Unlocking the role of transcription activator-like effector nuclease (TALENs) and zinc finger nuclease (ZFN) in the treatment of HIV.

Some nucleases may be programmed to break just certain portions of DNA; examples of such enzymes include zinc-finger nucleases (ZFNs) and transcription activator-like effector nucleases (TALENs). Insertions and deletions are used by cellular machinery to repair damaged DNA. By specifically targeting long terminal repeats (LTRs), zinc-finger nucleases (ZFNs) efficiently and accurately remove HIV-1 proviral DNA from inactive human T cells, offering a new and different way to eradicate HIV-1 infections. This paper examines the potential, evaluates the current situation, and draws attention to the challenges surrounding the use of TALENs and ZFNs as therapeutic tools for the treatment of HIV infection, to mitigate the adverse off-target effects that result from their extended expression.
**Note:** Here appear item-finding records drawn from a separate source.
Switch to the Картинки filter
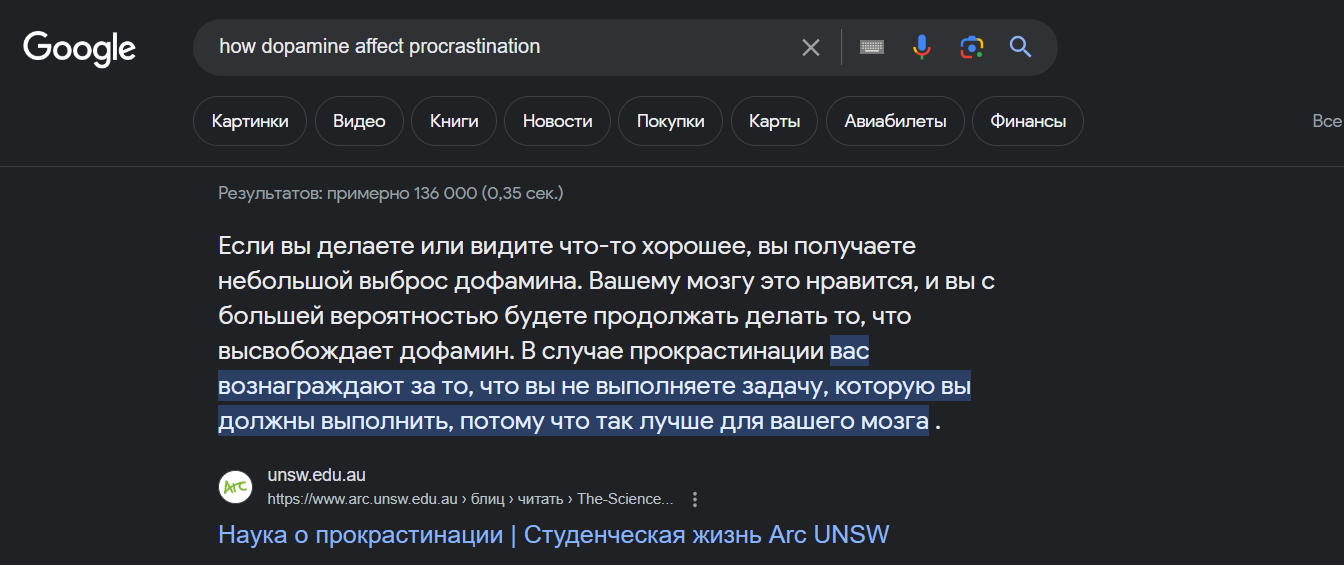Viewport: 1344px width, 565px height. click(250, 122)
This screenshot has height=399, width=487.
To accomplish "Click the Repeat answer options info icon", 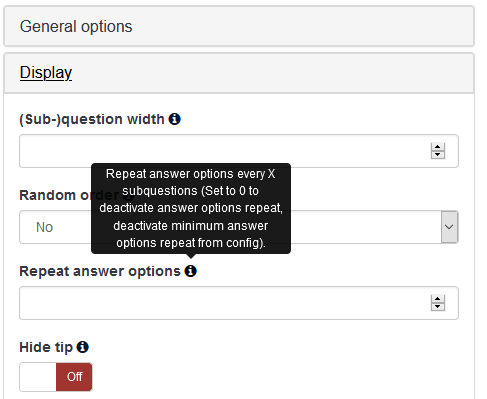I will point(191,271).
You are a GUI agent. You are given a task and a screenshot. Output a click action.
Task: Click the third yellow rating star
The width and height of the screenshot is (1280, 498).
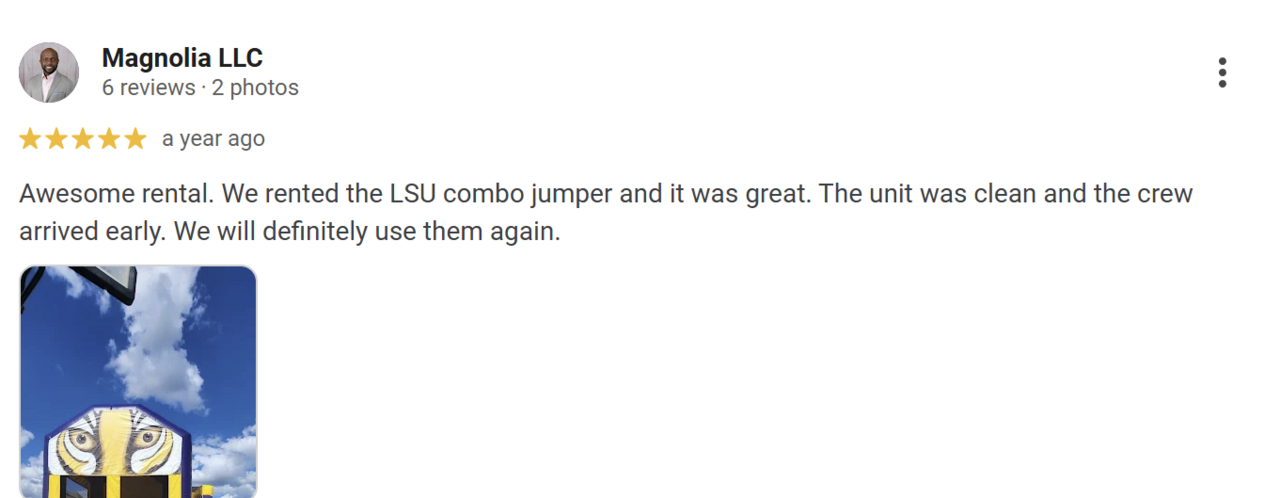tap(83, 139)

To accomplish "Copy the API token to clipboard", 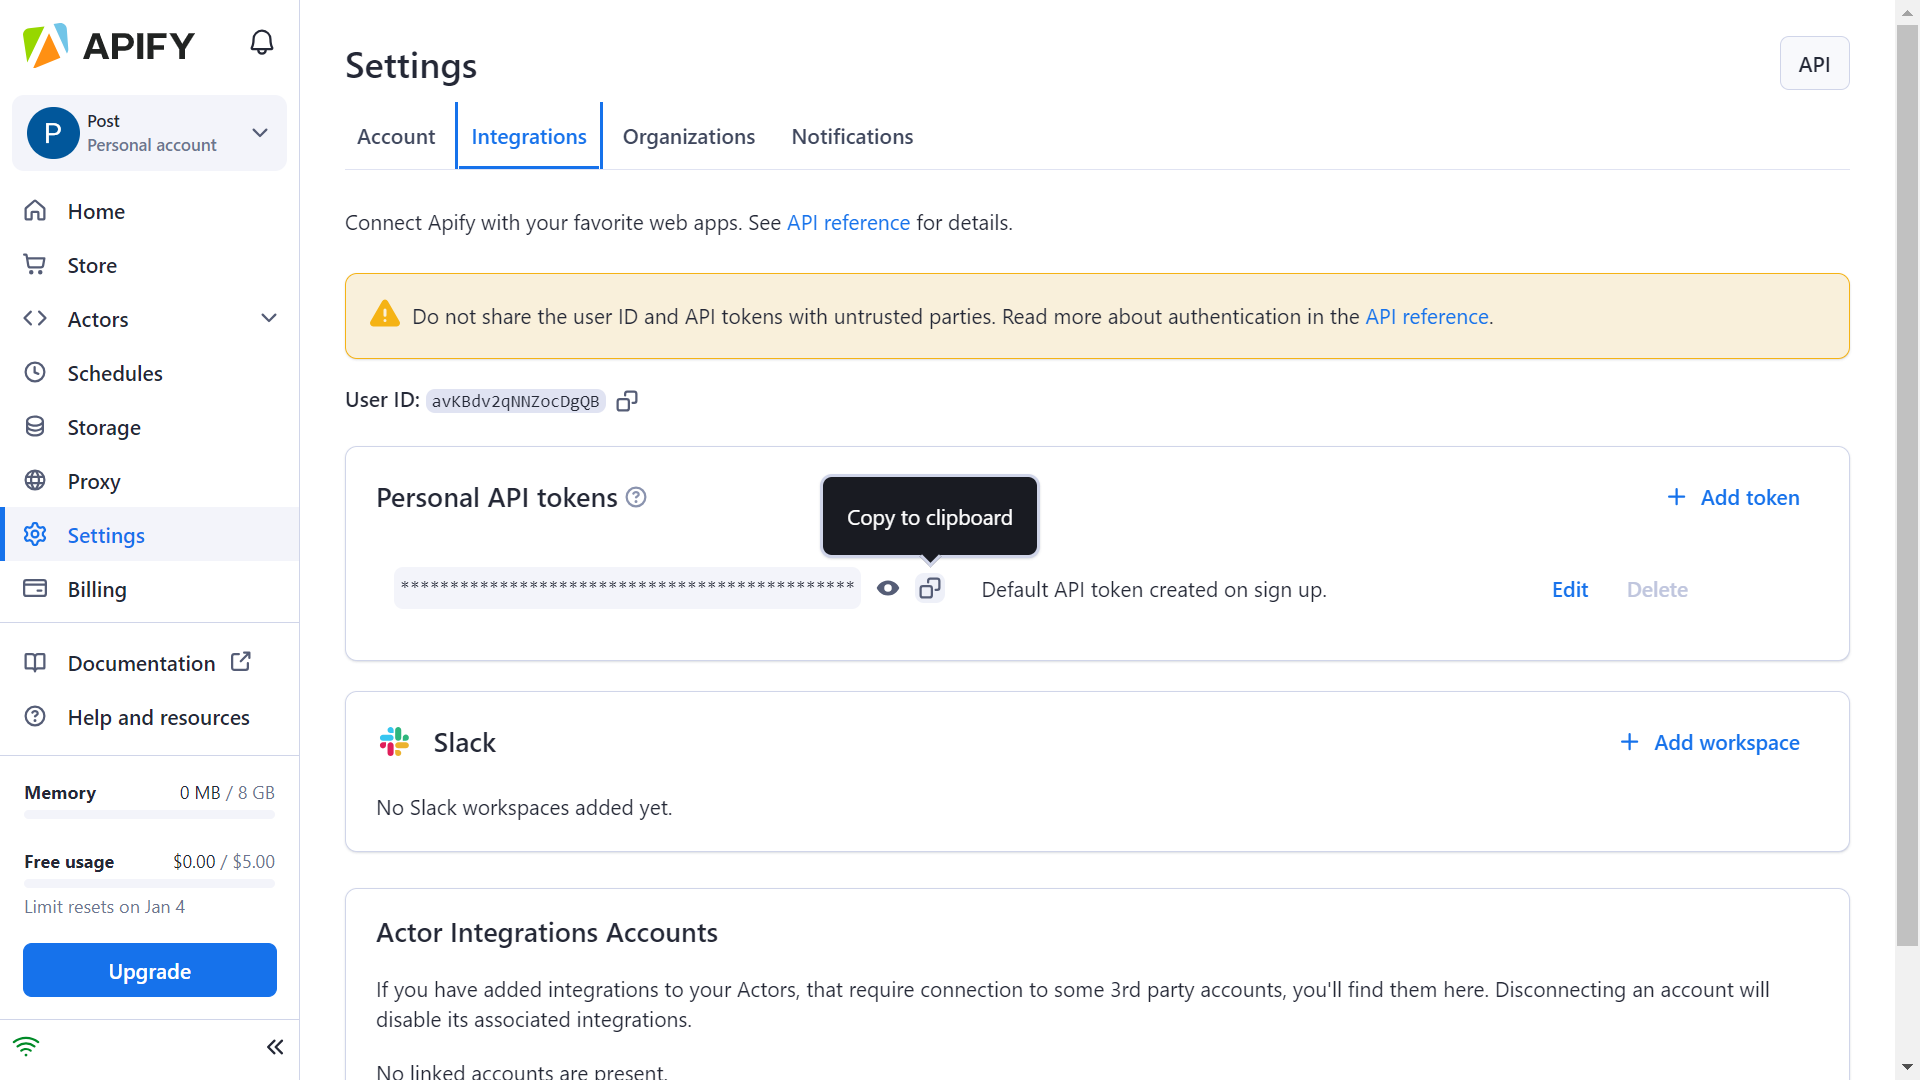I will (x=930, y=589).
There is less off-target editing and higher success in targeting HIV escape mutations using TALENs and ZFNs than with CRISPR/Cas-9. The use of ZFNs and TALEN has resulted in changes to many host genes. These include the entrance receptors CCR5 and CXCR4, as well as the proviral integration protein LEDGF/p75. One of the viral targets is the big terminal repeats of proviral DNA. The advancement of gene therapy from the laboratory to the clinic is hindered by the need to reduce immunogenicity, cytotoxicity, and off-target editing while simultaneously enhancing cleavage efficiency and dispersion. However, TALENs technology and breakthroughs in ZFNs are making cleavage more efficient and selective. The strategy for treating HIV might be drastically changed, and maybe even eradicated, by the creation of synthetic nucleases like ZFNs and TALENs. This review explores the current developments about ZFNs and TALENs for the treatment of HIV.